- Theatrical release poster
- Directed by: Ravindra Venshi
- Written by: Ravindra Venshi
- Produced by: B S Chandrashekar
- Starring: Malashri; Ranjani Raghavan; Pramod Shetty; Sadhu Kokila;
- Cinematography: Pramod Bharathiya
- Edited by: C. Ravichandran
- Music by: M. S. Maruthi
- Production company: Swarnaganga Films
- Distributed by: Radhakrishna Through Swarnaganga films
- Release date: 12 April 2024;
- Running time: 127 minutes
- Country: India
- Language: Kannada
- Budget: 3.27 crores

= Night Curfew =

 Night Curfew is a 2024 Indian Kannada-language crime thriller film directed by Ravindra Venshi and starring Malashri and Ranjani Raghavan. The film is set during the COVID-19 pandemic curfew and was released to mixed-to-positive reviews.

==Plot==
During a deadly pandemic gripping the world, Dr. Durga, a former army doctor, and her team battle tirelessly at a private hospital amidst strict curfews. The tension escalates when Tina's menacing husband forces the hospital to admit her, only for Tina to tragically succumb before treatment can begin. Dr. Durga senses something amiss as Raghuram and his cohorts take over, severing all communication with the outside world.
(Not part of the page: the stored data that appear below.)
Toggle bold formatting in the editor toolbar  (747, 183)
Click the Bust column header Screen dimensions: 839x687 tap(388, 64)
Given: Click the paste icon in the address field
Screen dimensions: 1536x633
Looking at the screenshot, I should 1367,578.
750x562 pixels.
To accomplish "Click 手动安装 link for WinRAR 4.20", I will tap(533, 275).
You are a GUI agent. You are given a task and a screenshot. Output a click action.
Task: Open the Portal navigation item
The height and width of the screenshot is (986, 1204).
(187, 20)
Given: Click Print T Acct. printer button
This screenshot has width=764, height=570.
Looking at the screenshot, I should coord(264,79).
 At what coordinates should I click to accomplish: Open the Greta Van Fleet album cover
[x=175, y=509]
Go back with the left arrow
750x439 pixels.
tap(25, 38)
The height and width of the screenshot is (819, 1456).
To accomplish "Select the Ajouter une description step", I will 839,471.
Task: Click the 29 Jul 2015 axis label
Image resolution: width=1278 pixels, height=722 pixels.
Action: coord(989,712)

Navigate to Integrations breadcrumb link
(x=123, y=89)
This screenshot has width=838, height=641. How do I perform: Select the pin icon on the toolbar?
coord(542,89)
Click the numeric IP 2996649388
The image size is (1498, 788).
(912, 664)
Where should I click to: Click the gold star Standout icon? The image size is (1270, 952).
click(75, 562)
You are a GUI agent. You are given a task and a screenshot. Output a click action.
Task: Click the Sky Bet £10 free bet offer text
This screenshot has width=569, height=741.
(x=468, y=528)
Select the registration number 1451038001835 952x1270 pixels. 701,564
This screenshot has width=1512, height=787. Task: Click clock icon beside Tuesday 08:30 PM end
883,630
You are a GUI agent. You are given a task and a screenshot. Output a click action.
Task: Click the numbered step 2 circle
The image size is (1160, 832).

Now, Dr. Durga must protect her patients while unraveling the mystery that unfolds within the hospital's walls.

==Production==
Initially, Ravindra Venshi planned to cast veteran artist Ram Kumar's son, Dheeren Ramkumar, as the protagonist for "Night Curfew". A photoshoot was even conducted with him. However, the plan did not materialize, and later, the director decided to change the protagonist to a female role. Malashri was then chosen as the main lead for the film.

==Reception==
A critic from The Times of India rated the film three out of five stars and wrote that "Apart from a few flaws, Night Curfew can be a good one-time watch". A Sharadhaa from The New Indian Express rated the film two-and-half out of five stars and wrote that "Night Curfew delivers what it sets out to do, even though it only holds up as a one-time watch". A critic from Times Now wrote that "Apart from Malashree and her typical on-screen action, Night Curfew is another ordinary film made against the backdrop of measures imposed to curb the spread of Coronavirus in 2021 and early 2022". Kannada daily Vijayavani wrote that excluding some dull moments, night curfew is must watch movie for thriller movie fans".